The main idea was to tell the story of the computer using multiple devices: the projector, an iPad, an iPhone, and some physical devices.
The inspiration for this trick was Marco Tempest’s iPod TED Talk trick. I love the way he augments his storytelling with “tricks” spread throughout. I wanted to build on this idea by using vertical screens (instead of on a table) as well as using multiple sized screens. I tried multiple ways (see “Expanding on the Idea”) to get this effect. After trying many methods, Marco’s MultiVid software ended up being the best way to perform the trick.
How It Was Done
Here is a diagram of the system in place. The trick uses 4 videos going at the same time.

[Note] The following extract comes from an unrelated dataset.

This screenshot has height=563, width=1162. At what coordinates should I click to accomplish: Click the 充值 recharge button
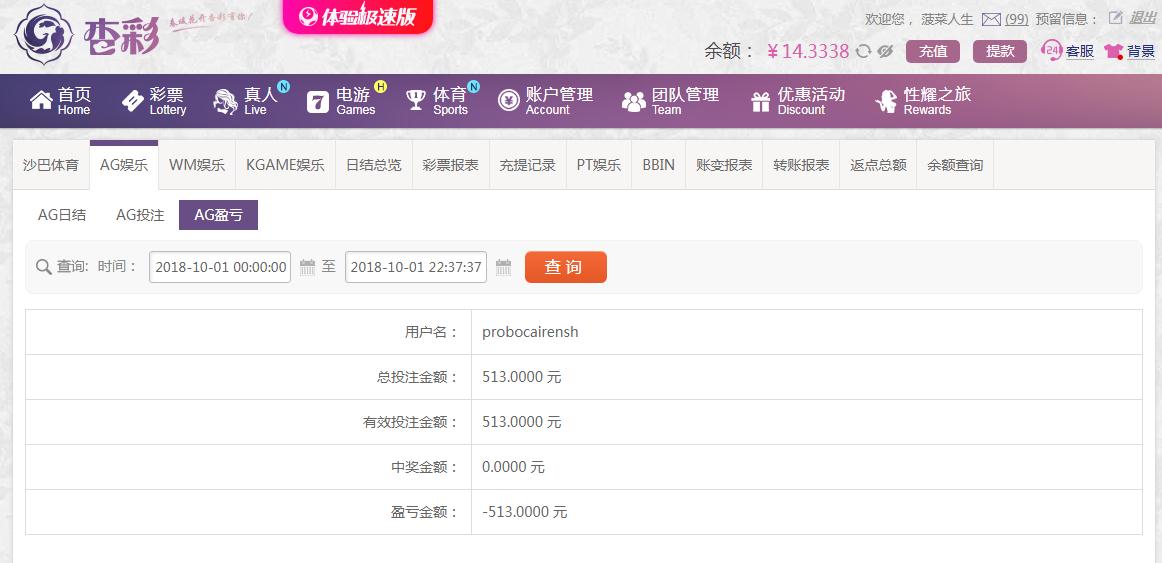click(932, 51)
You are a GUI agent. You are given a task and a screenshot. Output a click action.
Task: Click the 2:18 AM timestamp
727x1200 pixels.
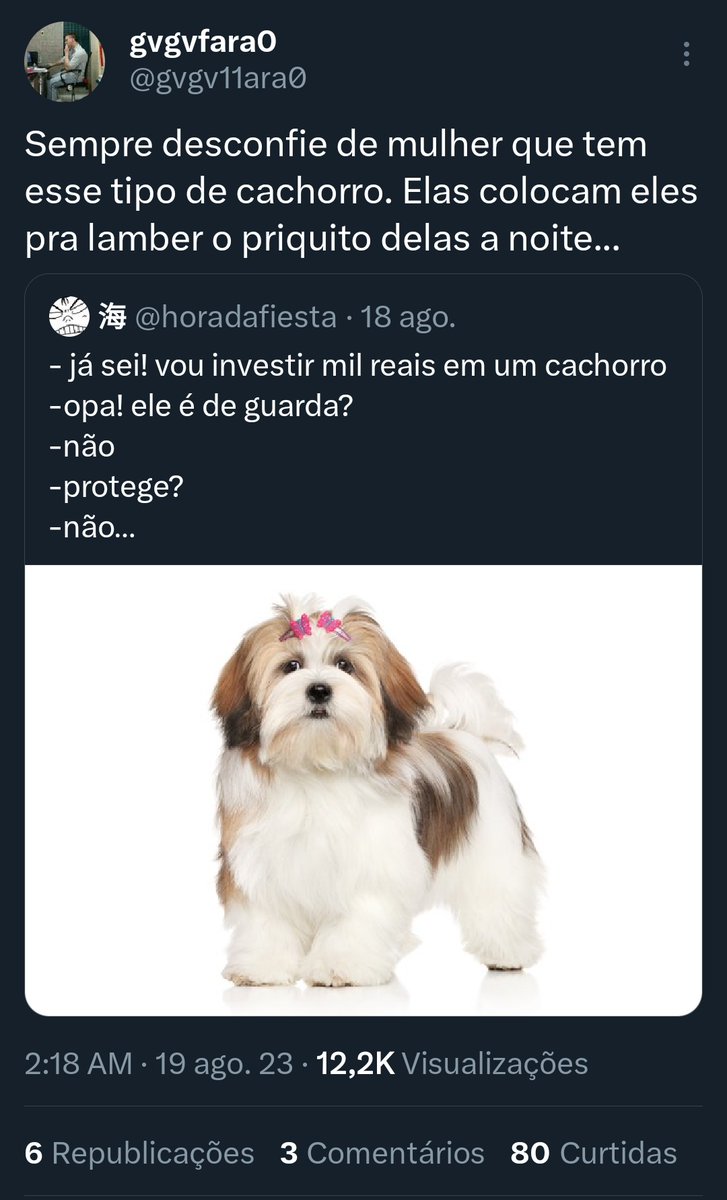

One video is for the iPad, one is for the iPhone, one is for the projector (which is projected from a second iPhone), and the 4th is a “teleprompter” that only the magician can see (so he/she knows where they are in the trick). All 4 videos are connected to a MacBook. All 5 devices are running MultiVid (available for free online).
I purchased an iPad case that allows for holding it with your palm, so my hand would not get in the way of the screen. I could not find a similar product for the iPhone. I tried to make a “handle” on the back of the iPhone, which failed miserably. I also used a 30pin-to-VGA adapter to transfer the iPhone video to the projector.
The videos were all created using a 30-day free trial of Final Cut Pro X [FCPX] (some of the animations and “slides” were created in Keynote.app, and then exported as QuickTime files to be used in FCPX). All of the audio across all 3 of the video displays (that the audience saw) were pushed to a single device (the projector connected iPhone) to get the audio through the room’s speaker system, as well as to prevent slightly-out-of-sync audio (which is more obvious than out-of-sync video).
Audio: The audio was created in the same way that my previous trick (see: Siri++ ), however I augmented Siri’s voice with additional sounds and music. The music included instrumentals of The Beatles & Bob Dylan (Jobs’s favorite bands… but mine too, so there’s not too much of a connection there 😉 ). Most of the sound effects were used with the default iLife sound effects (that come with Garageband.app or iMovie.app). All audio editing was done within FCPX.
Video: After some failed attempts to get After Effects up and running (hoping to get it figured out by the final presentation), I defaulted to Keynote animations and FCPX free trial.
Expanding on the Idea
I would love to get interactive elements working on multiple screens, however MultiVid only supports video. It would be great to write software to make interactive across screens. (I am going to try to play around with this, but for it to work, I need to figure out how to do it in a way that doesn’t take as long as a PhD thesis [see, THAW]).
Also, after working on the trick, I see why Marco did it on a flat surface. You are limited by what you can hold if you want to do the trick vertically. I will have to see how this can be improved.